SOLOMON HAD IT EASIER : NUMBER TWENTY
As Bad As Gold
It was early December and apart from the absence of cricket, life was pleasant. With regard to Christmas, Judge Embert Wimple was a ‘bah, humbug’ man. However, this was in a way an agreeable time of year, mainly because the gardening enthusiasts were still quiet. For several blessed weeks, the judge had not heard the sound of lawnmowers or hedge-trimmers. Had it not been for the bodily ravages inflicted by winter, the cost of keeping warm and the rest period in the only game that mattered, his honour would have been happy to experience this season the year round.
The judge’s internal conflict remained intense. On the one hand there was his ironclad sense of professional duty, on the other his growing awareness of the fact that the sand was running out with respect to his endeavours in the field of physics, which he was increasingly inclined to think of in terms of metaphysics. One lifetime just wasn’t enough and Embert Wimple was sustained only by his recent conversion to the notion that he would be able to return to the earthly plane, if he so wished. What he did not achieve on this occasion, he would attend to the next time round, finally becoming a fully rounded character. That was comforting.
In the meantime, one had to deal with one’s contemporaries, in the judge’s case, the more wayward ones. From what little he had heard of the matter – which had been reported in the local newspaper – Embert Wimple was vaguely aware that today’s affair was out of the ordinary. That was good. His honour’s palate was somewhat jaded, so as far as he was concerned, the stranger the better.
The plaintiff, Kevin McGee, was represented by good old Jeremy Turnpenny and the defendant, Norman Stott by the ebullient young Cedric Thistle. It seemed that Stott had made some sort of promise which he had failed to honour. Good enough for a start.
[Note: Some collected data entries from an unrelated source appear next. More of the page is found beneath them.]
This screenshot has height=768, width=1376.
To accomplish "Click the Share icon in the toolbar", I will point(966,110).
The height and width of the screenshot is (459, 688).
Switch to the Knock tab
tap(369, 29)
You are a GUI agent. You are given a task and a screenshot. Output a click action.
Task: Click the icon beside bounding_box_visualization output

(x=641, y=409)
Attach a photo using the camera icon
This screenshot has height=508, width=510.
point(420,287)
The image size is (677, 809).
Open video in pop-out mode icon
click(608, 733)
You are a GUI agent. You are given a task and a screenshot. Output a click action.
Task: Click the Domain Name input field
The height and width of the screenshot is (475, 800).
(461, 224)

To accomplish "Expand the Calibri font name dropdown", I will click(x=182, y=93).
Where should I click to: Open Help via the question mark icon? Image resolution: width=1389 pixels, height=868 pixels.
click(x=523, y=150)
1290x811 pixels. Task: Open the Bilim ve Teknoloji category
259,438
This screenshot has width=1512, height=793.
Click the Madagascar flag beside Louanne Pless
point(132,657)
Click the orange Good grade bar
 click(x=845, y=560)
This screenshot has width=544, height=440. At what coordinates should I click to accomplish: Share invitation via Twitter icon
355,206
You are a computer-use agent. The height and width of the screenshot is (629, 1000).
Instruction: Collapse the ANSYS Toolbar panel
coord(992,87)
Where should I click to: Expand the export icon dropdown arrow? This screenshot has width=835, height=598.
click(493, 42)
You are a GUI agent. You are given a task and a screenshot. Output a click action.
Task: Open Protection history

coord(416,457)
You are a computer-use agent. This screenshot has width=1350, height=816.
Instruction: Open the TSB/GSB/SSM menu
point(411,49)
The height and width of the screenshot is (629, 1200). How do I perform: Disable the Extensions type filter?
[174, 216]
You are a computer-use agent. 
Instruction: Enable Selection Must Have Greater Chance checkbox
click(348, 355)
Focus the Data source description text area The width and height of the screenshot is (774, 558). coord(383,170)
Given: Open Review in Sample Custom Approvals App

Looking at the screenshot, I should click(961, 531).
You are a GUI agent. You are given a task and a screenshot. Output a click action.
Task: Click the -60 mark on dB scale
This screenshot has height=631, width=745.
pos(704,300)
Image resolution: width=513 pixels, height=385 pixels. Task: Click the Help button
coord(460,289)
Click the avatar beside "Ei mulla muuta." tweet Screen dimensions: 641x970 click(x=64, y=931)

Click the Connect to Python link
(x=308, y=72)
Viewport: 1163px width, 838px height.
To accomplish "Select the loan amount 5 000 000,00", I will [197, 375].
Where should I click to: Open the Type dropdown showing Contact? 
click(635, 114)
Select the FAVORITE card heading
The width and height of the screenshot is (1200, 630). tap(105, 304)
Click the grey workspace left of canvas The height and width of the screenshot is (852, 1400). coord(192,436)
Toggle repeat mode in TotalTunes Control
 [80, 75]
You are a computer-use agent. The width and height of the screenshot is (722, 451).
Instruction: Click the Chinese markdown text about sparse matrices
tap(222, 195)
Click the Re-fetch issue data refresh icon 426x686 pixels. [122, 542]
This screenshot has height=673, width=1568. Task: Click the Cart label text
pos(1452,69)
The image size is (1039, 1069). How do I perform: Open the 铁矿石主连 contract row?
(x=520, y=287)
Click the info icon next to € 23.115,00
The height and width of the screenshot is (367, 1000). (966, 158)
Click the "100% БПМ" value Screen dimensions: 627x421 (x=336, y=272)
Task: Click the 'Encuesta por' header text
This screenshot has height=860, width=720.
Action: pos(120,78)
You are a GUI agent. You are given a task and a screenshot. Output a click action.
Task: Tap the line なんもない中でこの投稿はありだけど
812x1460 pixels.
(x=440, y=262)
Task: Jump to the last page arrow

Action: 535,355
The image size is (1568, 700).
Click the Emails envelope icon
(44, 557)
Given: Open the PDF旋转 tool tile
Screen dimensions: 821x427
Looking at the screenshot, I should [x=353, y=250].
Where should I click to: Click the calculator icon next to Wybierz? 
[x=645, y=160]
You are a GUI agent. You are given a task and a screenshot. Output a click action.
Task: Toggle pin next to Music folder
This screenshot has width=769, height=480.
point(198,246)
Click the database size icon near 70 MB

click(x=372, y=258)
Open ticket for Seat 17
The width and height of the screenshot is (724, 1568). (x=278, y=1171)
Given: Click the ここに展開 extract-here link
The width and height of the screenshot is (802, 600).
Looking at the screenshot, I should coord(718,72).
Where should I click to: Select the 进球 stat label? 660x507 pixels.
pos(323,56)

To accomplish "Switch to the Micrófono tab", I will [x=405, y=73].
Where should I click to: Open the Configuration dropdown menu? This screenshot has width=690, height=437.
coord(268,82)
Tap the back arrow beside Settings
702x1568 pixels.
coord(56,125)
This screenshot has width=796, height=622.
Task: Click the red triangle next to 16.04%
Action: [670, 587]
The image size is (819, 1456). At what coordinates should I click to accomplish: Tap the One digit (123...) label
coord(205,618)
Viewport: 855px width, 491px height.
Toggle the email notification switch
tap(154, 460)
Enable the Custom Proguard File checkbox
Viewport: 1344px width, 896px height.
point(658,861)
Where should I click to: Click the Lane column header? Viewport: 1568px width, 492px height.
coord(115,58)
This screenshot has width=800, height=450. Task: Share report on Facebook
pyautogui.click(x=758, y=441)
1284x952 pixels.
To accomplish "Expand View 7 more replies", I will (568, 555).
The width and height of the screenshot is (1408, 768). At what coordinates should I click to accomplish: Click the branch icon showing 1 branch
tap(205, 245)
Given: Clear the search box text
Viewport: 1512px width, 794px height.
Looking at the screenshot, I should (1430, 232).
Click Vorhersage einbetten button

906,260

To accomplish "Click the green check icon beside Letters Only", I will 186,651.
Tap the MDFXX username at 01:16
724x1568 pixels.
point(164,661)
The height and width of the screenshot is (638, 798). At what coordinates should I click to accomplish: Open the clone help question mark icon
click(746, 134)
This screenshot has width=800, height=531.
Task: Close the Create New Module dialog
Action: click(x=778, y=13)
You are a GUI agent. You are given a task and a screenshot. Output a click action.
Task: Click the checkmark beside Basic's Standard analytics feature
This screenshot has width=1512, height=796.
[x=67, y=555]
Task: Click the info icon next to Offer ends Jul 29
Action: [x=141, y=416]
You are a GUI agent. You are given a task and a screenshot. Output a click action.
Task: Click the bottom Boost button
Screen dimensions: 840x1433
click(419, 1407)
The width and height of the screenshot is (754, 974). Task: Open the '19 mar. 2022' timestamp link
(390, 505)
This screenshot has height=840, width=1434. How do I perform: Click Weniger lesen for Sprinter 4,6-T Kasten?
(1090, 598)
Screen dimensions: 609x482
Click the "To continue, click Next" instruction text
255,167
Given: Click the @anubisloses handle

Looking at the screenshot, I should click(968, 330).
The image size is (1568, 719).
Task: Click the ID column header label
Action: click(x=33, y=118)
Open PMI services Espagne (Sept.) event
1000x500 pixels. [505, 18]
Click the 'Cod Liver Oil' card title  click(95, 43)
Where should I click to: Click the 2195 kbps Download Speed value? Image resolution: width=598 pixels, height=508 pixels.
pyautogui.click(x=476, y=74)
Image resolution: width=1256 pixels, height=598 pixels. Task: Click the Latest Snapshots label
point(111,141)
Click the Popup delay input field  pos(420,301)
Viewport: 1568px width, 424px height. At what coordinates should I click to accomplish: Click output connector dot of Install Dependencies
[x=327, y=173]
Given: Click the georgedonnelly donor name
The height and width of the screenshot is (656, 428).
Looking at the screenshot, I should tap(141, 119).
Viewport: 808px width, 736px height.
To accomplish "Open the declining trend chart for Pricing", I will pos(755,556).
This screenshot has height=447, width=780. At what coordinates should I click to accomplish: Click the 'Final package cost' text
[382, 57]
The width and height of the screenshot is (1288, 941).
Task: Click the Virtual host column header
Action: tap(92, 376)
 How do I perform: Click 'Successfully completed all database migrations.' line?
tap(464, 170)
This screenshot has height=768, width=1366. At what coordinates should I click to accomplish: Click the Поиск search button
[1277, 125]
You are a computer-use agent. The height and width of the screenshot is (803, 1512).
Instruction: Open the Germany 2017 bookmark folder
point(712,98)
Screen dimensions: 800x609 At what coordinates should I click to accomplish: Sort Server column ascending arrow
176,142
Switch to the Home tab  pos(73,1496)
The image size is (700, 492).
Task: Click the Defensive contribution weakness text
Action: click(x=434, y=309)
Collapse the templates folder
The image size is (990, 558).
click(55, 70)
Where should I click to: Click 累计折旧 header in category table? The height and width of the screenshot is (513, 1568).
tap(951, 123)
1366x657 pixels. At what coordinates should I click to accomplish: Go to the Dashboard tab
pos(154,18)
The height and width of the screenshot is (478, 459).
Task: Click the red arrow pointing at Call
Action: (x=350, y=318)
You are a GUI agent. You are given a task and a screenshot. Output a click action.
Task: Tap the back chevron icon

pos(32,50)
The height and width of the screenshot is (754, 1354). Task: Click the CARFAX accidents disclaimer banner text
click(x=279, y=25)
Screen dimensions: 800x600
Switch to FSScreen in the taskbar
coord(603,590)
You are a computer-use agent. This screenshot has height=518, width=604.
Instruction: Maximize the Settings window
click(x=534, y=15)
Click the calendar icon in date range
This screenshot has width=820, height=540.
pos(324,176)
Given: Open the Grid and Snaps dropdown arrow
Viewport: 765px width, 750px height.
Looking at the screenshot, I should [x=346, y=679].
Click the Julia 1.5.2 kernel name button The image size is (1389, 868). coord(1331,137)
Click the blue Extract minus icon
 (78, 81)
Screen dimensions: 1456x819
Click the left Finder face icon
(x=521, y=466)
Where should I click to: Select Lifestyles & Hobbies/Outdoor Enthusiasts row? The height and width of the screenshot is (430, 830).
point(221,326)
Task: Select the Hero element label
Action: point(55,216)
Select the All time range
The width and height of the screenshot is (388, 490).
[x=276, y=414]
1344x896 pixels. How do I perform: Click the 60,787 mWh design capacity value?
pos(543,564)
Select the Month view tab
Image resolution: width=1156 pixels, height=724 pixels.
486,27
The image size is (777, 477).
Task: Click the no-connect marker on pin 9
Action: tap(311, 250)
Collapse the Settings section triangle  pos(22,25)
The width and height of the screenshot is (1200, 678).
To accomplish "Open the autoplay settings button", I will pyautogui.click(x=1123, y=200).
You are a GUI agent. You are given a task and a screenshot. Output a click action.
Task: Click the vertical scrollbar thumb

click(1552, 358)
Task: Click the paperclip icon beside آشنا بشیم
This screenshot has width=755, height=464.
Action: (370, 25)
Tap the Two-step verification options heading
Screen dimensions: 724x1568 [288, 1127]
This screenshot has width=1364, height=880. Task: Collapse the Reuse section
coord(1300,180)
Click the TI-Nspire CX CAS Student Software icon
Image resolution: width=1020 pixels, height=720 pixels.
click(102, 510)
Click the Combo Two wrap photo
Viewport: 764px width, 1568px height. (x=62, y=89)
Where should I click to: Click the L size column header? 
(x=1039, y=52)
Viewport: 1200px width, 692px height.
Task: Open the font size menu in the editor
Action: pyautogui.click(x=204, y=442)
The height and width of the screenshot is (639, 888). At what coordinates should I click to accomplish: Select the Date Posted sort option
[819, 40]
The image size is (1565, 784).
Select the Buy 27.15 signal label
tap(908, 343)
Having made a show of studying his papers, the judge switched on his most beatific smile as he addressed Turnpenny. “Perhaps you would get us going, Mr Turncoat.”
Bowing even lower than usual, prosecuting counsel began: “May it please Your Honour, the position here is that my client rendered to the defendant a service for which payment was promised and was not made. I will elucidate.”
“Oh, I do hope so,” said the judge. “Please discourse.”
“Thank you. The defendant, Mr Stott, had been having difficulties with his neighbours in general and with one – a Mr Illingworth – in particular. Mr Stott and this Mr Illingworth had been at cross-purposes for some time, owing to Mr Illingworth’s habit of parking his car in front of Mr Stott’s house, notwithstanding the fact that Mr Illingworth had his own garage, drive and road frontage, which he persistently failed to use for the obvious purpose. Mr Stott finally tired of remonstrating with Mr Illingworth and of trying to involve the authorities. He decided to employ more direct methods and in doing so, sought the assistance of my client – the two men are regular patrons of the same public house.”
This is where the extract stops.